** Opening AVAILABLE RECORDS block **

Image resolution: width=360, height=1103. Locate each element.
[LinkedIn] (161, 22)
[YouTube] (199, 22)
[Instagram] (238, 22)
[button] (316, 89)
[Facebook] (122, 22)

** Closing AVAILABLE RECORDS block **

# WORK TO COMPLETE:
Nothing in the records may be altered; restate them word for word.

# THE COMPLETED TASK:
Image resolution: width=360, height=1103. Locate each element.
[LinkedIn] (161, 22)
[YouTube] (199, 22)
[Instagram] (238, 22)
[button] (316, 89)
[Facebook] (122, 22)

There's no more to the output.